PROVIDED RECORDS —
__________________________________________________

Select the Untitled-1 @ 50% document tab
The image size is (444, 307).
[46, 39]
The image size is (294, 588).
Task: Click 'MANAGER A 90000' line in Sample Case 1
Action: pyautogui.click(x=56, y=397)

__________________________________________________

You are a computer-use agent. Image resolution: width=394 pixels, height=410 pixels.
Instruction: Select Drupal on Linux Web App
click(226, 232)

__________________________________________________

WHAT YOU WILL DO — Reproduce everything from the line containing "You are a computer-use" down to the line containing "click(226, 232)", including the requests, but multiply each coordinate in the answers by 0.5, rounding to whole numbers with halves rounded up. Give only those lines.

COMPLETED TASK —
You are a computer-use agent. Image resolution: width=394 pixels, height=410 pixels.
Instruction: Select Drupal on Linux Web App
click(113, 116)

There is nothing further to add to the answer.